● **INFORMATION GIVEN**
————

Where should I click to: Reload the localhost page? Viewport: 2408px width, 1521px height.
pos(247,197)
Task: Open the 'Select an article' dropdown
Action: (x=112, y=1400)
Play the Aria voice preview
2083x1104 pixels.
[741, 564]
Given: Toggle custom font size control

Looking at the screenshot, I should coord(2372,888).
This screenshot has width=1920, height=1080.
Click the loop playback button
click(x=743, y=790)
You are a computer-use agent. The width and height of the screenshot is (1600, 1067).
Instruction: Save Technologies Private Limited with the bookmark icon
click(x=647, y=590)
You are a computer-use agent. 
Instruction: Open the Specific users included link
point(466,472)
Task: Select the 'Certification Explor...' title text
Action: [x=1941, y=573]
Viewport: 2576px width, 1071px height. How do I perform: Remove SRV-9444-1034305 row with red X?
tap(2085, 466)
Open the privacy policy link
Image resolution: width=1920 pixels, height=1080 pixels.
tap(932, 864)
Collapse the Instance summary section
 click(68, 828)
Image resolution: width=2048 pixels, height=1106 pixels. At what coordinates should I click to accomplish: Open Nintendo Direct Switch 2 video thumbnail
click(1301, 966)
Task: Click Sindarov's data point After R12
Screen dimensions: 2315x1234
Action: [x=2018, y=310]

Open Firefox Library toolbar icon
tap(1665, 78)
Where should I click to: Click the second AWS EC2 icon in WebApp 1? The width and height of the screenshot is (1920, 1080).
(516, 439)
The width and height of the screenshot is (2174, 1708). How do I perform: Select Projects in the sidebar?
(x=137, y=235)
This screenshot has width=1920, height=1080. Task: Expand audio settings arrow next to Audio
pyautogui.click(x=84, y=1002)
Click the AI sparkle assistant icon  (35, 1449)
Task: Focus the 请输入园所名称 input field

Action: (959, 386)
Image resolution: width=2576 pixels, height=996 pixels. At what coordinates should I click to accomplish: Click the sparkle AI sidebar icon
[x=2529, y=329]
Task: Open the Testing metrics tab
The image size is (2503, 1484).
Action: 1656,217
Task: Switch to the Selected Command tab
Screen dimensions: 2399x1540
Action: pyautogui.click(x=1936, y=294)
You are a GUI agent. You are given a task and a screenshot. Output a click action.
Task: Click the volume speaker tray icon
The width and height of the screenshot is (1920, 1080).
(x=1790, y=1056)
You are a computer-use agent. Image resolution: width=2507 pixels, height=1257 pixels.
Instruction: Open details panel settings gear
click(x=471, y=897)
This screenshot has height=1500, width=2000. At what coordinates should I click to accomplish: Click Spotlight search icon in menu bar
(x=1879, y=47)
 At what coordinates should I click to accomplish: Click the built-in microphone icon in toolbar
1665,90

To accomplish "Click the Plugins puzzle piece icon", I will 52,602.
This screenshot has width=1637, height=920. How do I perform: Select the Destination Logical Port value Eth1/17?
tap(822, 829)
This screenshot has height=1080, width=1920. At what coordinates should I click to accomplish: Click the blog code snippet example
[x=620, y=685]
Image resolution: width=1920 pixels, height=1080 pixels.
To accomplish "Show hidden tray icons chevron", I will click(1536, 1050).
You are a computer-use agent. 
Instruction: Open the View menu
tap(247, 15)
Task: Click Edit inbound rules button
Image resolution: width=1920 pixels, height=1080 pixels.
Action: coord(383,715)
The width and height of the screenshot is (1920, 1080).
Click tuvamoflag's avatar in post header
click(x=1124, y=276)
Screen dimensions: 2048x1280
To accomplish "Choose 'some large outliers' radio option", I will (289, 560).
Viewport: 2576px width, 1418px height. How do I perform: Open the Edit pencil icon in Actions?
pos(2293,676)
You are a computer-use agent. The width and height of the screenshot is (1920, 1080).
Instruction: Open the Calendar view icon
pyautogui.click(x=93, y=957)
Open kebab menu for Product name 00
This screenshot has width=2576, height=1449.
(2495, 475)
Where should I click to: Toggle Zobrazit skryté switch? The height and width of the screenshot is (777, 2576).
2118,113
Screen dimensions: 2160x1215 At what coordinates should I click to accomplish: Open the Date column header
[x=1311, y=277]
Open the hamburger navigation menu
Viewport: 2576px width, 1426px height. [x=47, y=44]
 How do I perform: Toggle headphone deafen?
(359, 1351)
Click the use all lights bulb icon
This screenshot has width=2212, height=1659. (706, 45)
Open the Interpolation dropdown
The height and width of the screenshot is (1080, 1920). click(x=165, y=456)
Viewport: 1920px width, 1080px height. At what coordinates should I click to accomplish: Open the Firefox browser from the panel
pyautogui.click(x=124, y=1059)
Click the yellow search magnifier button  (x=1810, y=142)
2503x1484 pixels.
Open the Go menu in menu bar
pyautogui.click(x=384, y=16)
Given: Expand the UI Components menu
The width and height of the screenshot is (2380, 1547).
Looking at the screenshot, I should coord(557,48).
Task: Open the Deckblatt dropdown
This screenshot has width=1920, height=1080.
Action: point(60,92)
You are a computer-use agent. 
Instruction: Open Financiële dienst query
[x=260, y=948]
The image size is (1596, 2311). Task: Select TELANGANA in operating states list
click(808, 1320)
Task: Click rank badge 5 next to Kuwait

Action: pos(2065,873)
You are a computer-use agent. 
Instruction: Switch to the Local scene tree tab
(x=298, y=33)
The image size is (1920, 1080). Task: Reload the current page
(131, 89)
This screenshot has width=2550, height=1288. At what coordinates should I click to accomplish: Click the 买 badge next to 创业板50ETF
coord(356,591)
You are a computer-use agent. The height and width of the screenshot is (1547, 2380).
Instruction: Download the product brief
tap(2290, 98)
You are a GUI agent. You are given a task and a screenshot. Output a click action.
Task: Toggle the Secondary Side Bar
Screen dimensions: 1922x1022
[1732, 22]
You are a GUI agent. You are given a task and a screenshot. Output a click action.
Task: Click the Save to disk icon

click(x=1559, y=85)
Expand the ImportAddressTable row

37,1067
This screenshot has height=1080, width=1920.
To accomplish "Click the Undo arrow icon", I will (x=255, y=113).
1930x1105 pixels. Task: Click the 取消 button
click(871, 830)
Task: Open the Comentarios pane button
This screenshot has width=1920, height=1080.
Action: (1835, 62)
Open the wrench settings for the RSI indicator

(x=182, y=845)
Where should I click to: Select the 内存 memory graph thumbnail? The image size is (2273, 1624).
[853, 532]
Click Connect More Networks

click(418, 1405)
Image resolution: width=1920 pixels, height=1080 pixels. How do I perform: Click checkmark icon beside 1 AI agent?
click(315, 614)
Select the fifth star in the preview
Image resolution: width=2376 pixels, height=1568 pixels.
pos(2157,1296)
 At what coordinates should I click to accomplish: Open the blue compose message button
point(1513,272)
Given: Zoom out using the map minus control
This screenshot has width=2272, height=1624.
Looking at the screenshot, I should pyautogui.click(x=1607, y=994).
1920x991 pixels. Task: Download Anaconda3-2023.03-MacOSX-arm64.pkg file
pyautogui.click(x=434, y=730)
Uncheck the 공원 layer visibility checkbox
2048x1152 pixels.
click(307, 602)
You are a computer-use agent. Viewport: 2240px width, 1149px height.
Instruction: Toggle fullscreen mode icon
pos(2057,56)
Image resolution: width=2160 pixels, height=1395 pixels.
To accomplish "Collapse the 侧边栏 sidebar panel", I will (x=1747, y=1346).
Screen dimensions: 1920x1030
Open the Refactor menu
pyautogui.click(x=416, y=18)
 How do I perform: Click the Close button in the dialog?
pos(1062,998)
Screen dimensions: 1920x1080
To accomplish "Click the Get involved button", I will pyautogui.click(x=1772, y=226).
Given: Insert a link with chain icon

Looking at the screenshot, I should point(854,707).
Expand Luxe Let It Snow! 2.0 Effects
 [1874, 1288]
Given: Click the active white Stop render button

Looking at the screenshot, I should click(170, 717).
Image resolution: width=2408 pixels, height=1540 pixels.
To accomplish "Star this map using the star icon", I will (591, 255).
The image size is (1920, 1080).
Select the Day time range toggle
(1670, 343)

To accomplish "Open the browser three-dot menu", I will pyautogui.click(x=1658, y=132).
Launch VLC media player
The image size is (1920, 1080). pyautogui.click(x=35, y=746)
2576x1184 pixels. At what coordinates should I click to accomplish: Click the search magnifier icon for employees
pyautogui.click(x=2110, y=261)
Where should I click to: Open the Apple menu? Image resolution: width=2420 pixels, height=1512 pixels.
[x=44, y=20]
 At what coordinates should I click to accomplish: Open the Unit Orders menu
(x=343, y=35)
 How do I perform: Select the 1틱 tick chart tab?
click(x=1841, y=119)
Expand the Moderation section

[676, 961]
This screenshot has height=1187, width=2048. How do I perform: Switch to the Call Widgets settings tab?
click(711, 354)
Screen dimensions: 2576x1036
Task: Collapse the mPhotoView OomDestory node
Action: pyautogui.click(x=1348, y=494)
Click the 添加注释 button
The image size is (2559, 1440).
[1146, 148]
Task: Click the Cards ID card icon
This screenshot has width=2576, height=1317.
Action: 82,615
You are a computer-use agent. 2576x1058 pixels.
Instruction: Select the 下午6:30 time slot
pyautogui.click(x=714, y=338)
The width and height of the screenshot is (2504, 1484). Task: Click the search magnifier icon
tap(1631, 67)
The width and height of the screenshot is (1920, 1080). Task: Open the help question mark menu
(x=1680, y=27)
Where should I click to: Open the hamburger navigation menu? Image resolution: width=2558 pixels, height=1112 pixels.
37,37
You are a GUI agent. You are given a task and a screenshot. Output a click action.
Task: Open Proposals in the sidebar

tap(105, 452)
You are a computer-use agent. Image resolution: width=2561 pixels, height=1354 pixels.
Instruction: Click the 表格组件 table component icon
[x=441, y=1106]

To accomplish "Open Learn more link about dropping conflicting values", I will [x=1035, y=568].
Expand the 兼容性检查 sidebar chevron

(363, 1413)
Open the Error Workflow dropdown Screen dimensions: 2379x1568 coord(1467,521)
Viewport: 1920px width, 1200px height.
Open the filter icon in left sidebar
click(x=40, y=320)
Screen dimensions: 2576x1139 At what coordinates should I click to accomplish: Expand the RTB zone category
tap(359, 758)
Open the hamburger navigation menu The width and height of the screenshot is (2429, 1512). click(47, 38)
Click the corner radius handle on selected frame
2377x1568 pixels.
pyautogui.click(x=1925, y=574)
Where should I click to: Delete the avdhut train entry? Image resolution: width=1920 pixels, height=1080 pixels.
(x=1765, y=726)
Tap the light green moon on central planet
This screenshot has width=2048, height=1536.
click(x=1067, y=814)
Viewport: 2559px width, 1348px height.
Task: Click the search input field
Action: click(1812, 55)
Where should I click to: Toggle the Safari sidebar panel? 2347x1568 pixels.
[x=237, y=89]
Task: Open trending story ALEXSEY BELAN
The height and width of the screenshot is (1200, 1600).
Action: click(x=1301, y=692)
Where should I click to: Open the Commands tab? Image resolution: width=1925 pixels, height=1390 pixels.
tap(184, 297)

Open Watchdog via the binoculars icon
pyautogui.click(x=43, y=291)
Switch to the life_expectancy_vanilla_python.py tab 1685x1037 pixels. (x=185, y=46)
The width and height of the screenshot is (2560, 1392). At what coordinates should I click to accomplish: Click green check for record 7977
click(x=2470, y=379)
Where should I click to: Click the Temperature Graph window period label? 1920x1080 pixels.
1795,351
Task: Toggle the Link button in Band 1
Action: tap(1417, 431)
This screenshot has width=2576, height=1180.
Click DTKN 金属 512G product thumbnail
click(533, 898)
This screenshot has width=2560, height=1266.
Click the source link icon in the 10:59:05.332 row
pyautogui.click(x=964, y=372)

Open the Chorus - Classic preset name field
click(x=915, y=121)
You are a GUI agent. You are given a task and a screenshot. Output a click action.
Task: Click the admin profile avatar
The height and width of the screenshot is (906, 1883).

————

● **ABOUT THIS TASK**
Beginning at the line with "Given: Click the" and stopping after the line with "Task: Click the Cards ID card icon", please write out every line of the data above exactly and nothing else.

● **ANSWER**
Given: Click the active white Stop render button

Looking at the screenshot, I should click(170, 717).
Image resolution: width=2408 pixels, height=1540 pixels.
To accomplish "Star this map using the star icon", I will (591, 255).
The image size is (1920, 1080).
Select the Day time range toggle
(1670, 343)

To accomplish "Open the browser three-dot menu", I will pyautogui.click(x=1658, y=132).
Launch VLC media player
The image size is (1920, 1080). pyautogui.click(x=35, y=746)
2576x1184 pixels. At what coordinates should I click to accomplish: Click the search magnifier icon for employees
pyautogui.click(x=2110, y=261)
Where should I click to: Open the Apple menu? Image resolution: width=2420 pixels, height=1512 pixels.
[x=44, y=20]
 At what coordinates should I click to accomplish: Open the Unit Orders menu
(x=343, y=35)
 How do I perform: Select the 1틱 tick chart tab?
click(x=1841, y=119)
Expand the Moderation section

[676, 961]
This screenshot has height=1187, width=2048. How do I perform: Switch to the Call Widgets settings tab?
click(711, 354)
Screen dimensions: 2576x1036
Task: Collapse the mPhotoView OomDestory node
Action: pyautogui.click(x=1348, y=494)
Click the 添加注释 button
The image size is (2559, 1440).
[1146, 148]
Task: Click the Cards ID card icon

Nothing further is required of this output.